Después de cinco décadas de silencio y olvido, la alcaldesa de Lasarte, la socialista Ana Urchueguía, tiene previsto celebrar el próximo 14 de febrero un acto de homenaje a las víctimas del terrorismo que vivían en este municipio o que tenían alguna vinculación con él.
«La iniciativa ha partido de una moción presentada por el grupo municipal del PSE-EE, considerando que es el calor que necesitan las víctimas, sus familias y personas más queridas, y el gobierno más cercano a ellos, su Ayuntamiento, es quien tiene que demostrarlo de una forma indeleble», ha explicado el consistorio.
La moción fue aprobada el 30 de diciembre pasado con los votos favorables del PSE-EE, PP y la Plataforma Ciudadana Lasarte-Oria y la abstención de Eusko Alkartasuna y Ezker Batua. Los ediles no adscritos y los del PNV no asistieron a la sesión. La alcaldesa criticó la ausencia de estos últimos: «Considero al PNV un partido democrático y quiero denunciar públicamente que no hayan venido a defender su postura, sea cual sea, máxime cuando ETA asesinó a un compañero de corporación», según consta en la web oficial. «A pesar del sufrimiento de la sociedad, el grupo municipal socialista de Lasarte-Oria cree que hoy día queda pendiente un reconocimiento claro y explícito a todos estos ciudadanos que dieron su vida en defensa de la libertad y la democracia».
El Ayuntamiento colocará en su sede una placa conmemorativa «como reconocimiento institucional del valor humano en su máxima expresión y por la dignidad con que han sufrido un mal inconmensurable en nombre de todos». Uno de los nombres que figurará en esa lápida será el de la pequeña Begoña, aquella niña muerta en 1960.
«Nos informaron de este acto en el Ayuntamiento y nos preguntaron si mi madre estaría dispuesta a asistir al mismo, teniendo en cuenta que es ya una mujer muy mayor», revelan los hermanos Urroz. «Claro que voy a ir. Por supuesto que voy a ir», tercia rápidamente Jesusa, que conserva una energía y un coraje revelador de la fuerza personal que tuvo que tener en su juventud.

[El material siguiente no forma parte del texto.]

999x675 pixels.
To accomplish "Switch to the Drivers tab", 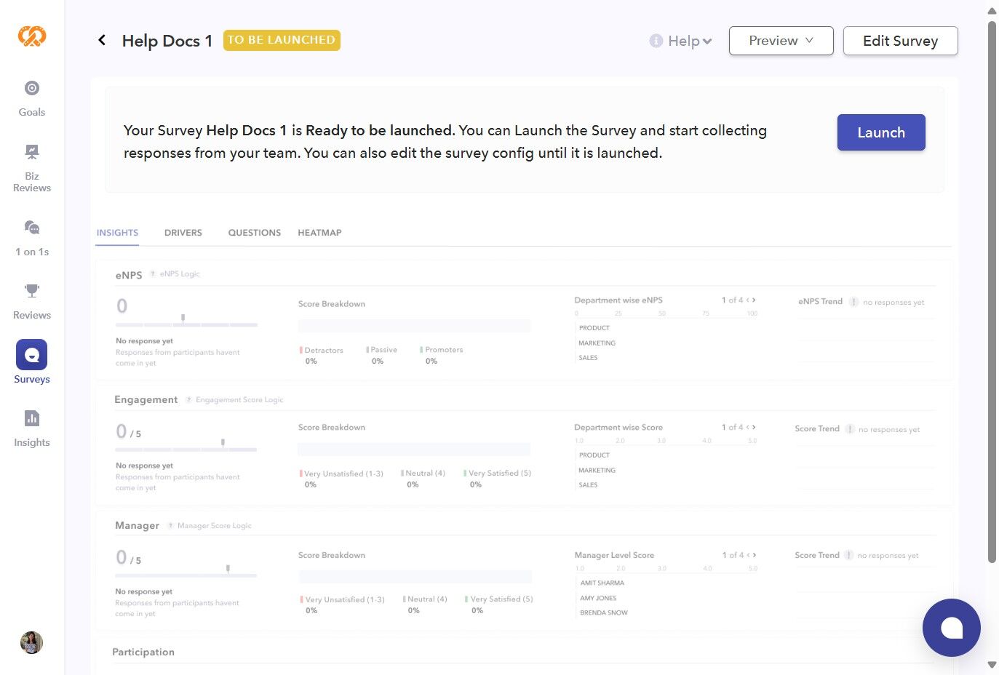I will pyautogui.click(x=183, y=233).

La familia considera que ya es hora de que alguien, alguna autoridad, tenga un gesto hacia ellos. «No queremos dinero ni nada de eso, ¿eh? Nunca viene mal, claro, pero afortunadamente no lo necesitamos. Estamos hablando de otra cosa», remarca Jon. Incluso censuran la exhibición pública del dolor, rayano en la impudicia, con que se muestran algunos familiares de otras personas que han pasado por el mismo trance. Eso explica, por ejemplo, las reticencias de los Urroz a la hora de hablar. Pero al final han decidido romper el muro de silencio para honrar a su niña.